When the matter came up before the Supreme Court, on January 17, the petitioners were represented by Senior Advocate Harish Salve. From what was reported in the press, the bench presided by Chief Justice Kehar was reluctant to admit the appeal. The Times of India reported that the bench asked Salve “Isn’t WhatsApp free? When the service is free and the user has the option of opting out from using the services, how can they be restrained from accessing the data sent through the medium created by them? It is a facility extended to you free of cost, take it or leave it”. Salve is reported to have argued that the government was duty bound to protect the privacy of its citizens and that the actions of Whatsapp were violating the privacy of Indians. The bench then agreed to issue notice on the condition that Salve argue the matter during the summer vacation before the vacation bench and also invited the Attorney General to join the arguments.
Then on April 5, 2017 the Hindu reported that Chief Justice Kehar had decided to advance the date for hearing the dispute since the matter was “serious” and fixed the date of April 18. This is where things get interesting. According to the Hindu, at the hearing, Facebook’s counsel, Senior Advocate K.K. Venugopal had argued that since the case hinged on the right to privacy and the status of the privacy right was unclear because of conflicting Supreme Court decisions, the matter should be referred to a bench of 9 judges who could then over-rule or re-affirm precedent on the point. This was a strange line of argument to take and according to reporting by the CCGNLU, Senior Advocate Venugopal was contradicted by Whatsapp’s counsel, Senior Advocate Kapil Sibal who had argued that “that the case was a simple contractual matter and needn’t be referred to a larger bench.”
Considering that Facebook is Whatsapp’s parent company and both have the same goals it is not quite clear why both parties were contradicting each other but it appears that either one set of lawyers was not briefed properly or one of the Senior Advocates went off-script. In either case, this was a monumental mistake.
In any event the bench headed by Chief Justice Kehar should have examined the issue in detail before referring the case to the Constitutional Bench especially since it is normal practice for the referring bench to frame issues that need to be decided by the constitutional bench. This did not happen and the matter was then referred to a constitutional bench without framing any questions and more importantly, its open knowledge that the issue of whether privacy is a fundamental right needs to be decided by a bench of 9 judges (because one of the earlier judgments on the issue consists of 7 judges) and yet the Chief Justice referred the matter to a bench of 5 judges.

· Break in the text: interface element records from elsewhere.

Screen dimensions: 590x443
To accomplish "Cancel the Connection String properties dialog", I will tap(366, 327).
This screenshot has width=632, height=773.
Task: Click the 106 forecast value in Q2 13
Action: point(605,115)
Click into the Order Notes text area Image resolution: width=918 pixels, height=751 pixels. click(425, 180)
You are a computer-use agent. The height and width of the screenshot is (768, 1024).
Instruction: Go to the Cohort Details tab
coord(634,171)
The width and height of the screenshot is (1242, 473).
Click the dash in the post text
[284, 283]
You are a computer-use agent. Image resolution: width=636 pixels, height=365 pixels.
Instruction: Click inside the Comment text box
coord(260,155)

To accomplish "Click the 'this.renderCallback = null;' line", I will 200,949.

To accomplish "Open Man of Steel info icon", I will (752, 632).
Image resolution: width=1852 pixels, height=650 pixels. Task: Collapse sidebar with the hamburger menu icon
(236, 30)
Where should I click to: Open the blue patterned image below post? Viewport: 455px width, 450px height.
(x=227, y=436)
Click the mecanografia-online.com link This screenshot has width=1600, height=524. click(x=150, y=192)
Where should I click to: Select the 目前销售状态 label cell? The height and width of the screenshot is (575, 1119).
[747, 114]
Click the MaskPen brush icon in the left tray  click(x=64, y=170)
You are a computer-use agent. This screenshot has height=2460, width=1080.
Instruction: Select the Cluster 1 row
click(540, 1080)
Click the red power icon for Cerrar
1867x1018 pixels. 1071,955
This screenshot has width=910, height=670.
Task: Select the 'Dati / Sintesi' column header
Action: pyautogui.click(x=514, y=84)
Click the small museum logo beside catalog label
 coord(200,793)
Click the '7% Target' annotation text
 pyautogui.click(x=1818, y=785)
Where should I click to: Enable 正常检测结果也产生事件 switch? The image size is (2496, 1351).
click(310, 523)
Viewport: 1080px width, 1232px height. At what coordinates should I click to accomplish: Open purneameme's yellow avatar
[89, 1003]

Strangely enough when the bench of 5 judges headed by Justice Dipak Misra started hearings on the matter, Facebook and Whatsapp now questioned the point of setting up a constitutional bench to hear the matter since the case lacked a question of constitutional importance!!!!
As per the CCGNLU reporting of the case, at the April 18, 2017:
“The counsels for WhatsApp and Facebook also questioned the setting up of a constitution bench to hear this case as according to them, the case lacked a question of constitutional importance.”
Similarly at the next hearing on May 16, 2017 the ET reported that:
“Senior advocate K K Venugopal, arguing for Facebook against court intervention of any kind in what he described was a private contractual matter, said WhatsApp services were encrypted and there was no provision under which it could peruse any data shared by A with B. He also claimed that any data stored or transferred to WhatsApp cannot be shared with third parties without the consent of the person. Venugopal said interested parties cannot file a PIL on this issue.”
The constitutional bench headed by Justice Dipak Misra is going to continue hearings after the court reopens. Given Justice Dipak Misra’s previous handling of cases involving the internet and the law, things aren’t looking good for big data innovation.